> _WHAT TO PRODUCE_: Locate the word "beside" in the material, then show every line that holds it.

**** DATASET EXCERPTS

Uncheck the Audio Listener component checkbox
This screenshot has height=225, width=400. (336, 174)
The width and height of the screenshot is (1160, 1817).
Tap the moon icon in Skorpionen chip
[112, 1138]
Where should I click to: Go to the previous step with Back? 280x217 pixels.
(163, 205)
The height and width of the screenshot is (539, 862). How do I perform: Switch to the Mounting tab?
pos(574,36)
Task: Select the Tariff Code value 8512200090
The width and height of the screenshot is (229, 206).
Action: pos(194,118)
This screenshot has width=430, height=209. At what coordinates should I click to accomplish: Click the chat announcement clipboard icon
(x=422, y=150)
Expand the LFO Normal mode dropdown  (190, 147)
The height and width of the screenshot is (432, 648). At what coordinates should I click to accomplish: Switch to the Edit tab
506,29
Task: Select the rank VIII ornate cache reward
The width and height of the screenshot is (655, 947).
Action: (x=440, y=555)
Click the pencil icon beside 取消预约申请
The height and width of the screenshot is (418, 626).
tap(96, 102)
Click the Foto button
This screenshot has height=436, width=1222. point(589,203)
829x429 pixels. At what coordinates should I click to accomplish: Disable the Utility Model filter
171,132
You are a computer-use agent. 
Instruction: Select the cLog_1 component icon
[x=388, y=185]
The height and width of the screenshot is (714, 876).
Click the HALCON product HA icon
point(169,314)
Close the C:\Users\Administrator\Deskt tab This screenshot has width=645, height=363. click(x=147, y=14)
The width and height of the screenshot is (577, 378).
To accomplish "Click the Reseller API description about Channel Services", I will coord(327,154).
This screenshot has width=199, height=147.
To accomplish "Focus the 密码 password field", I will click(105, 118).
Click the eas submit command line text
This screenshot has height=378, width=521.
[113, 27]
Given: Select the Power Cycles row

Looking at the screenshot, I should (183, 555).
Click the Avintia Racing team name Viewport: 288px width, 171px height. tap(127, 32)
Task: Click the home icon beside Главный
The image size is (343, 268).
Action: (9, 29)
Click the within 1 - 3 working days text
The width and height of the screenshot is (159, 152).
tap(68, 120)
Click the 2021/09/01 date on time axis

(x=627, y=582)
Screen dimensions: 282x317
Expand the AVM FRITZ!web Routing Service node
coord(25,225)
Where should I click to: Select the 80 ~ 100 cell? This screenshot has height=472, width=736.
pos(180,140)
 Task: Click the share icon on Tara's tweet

********

> _EXERCISE RESULT_:
Click the pencil icon beside 取消预约申请
Task: Click the home icon beside Главный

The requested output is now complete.